Contains the AWS Kinesis PutRecordsRequestEntry and UserRecords that are aggregated into the request. UserRecords are provided for more control over failure notifications

func NewAggregatedRecordRequest

func NewAggregatedRecordRequest(data []byte, partitionKey, explicitHashKey *string, userRecords []UserRecord) *AggregatedRecordRequest

type Aggregator

type Aggregator struct {
	// Aggregator holds onto its own RWMutex, but the caller of Aggregator methods is expected
	// to call Lock/Unlock
	sync.RWMutex
	// contains filtered or unexported fields
}

func NewAggregator

func NewAggregator(explicitHashKey *string) *Aggregator

NewAggregator initializes a new Aggregator with the given partitionKey

func (*Aggregator) Count

func (a *Aggregator) Count() int

Count return how many records stored in the aggregator.

func (*Aggregator) Drain

func (a *Aggregator) Drain() (*AggregatedRecordRequest, error)

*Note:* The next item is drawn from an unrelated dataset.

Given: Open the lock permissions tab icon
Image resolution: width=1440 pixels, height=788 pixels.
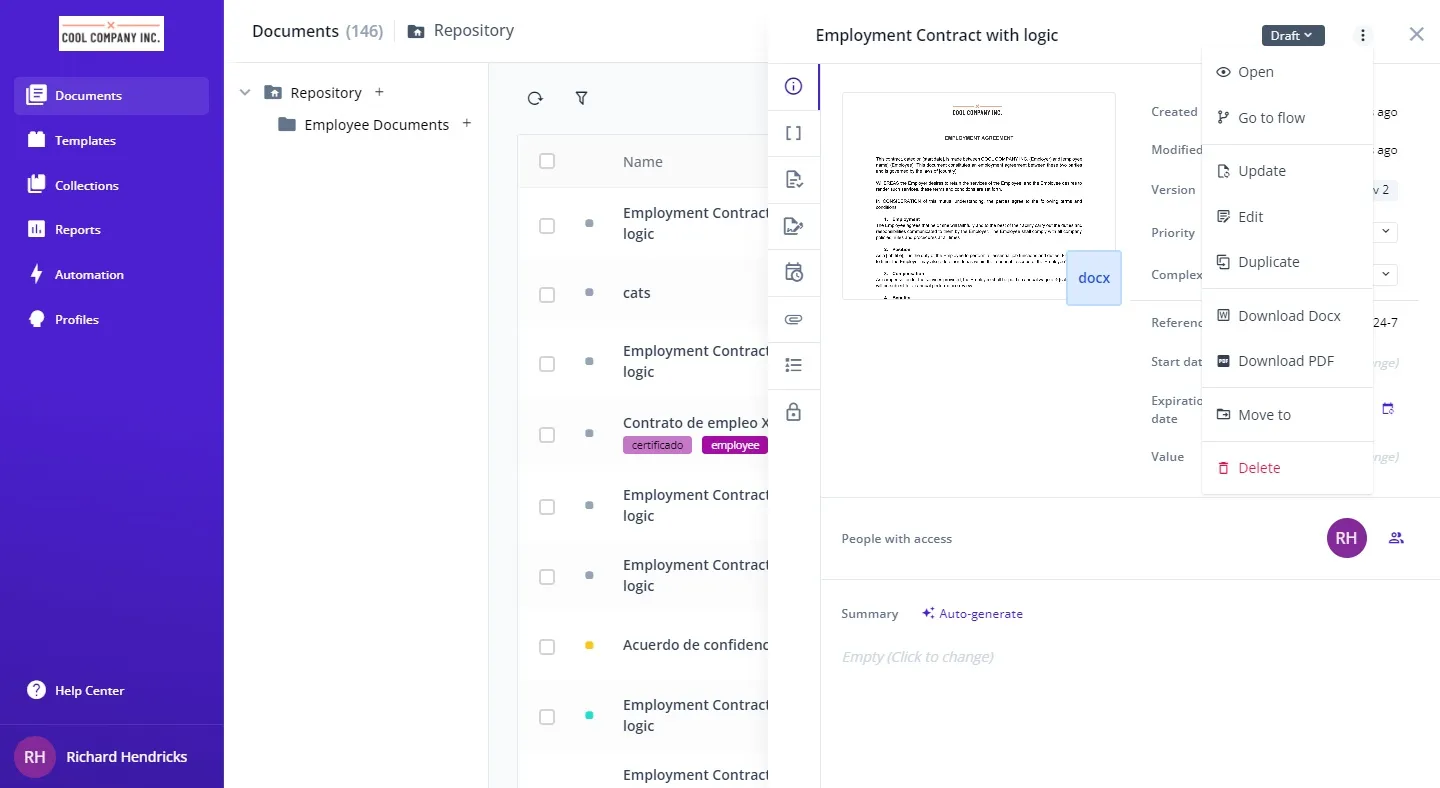Looking at the screenshot, I should pyautogui.click(x=794, y=412).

Drain create an aggregated `kinesis.PutRecordsRequestEntry` that compatible with the KCL's deaggregation logic.

If you interested to know more about it. see: aggregation-format.md

func (*Aggregator) Put

func (a *Aggregator) Put(userRecord UserRecord)

Put record using `data` and `partitionKey`. This method is thread-safe.

func (*Aggregator) Size

func (a *Aggregator) Size() int

Size return how many bytes stored in the aggregator. including partition keys.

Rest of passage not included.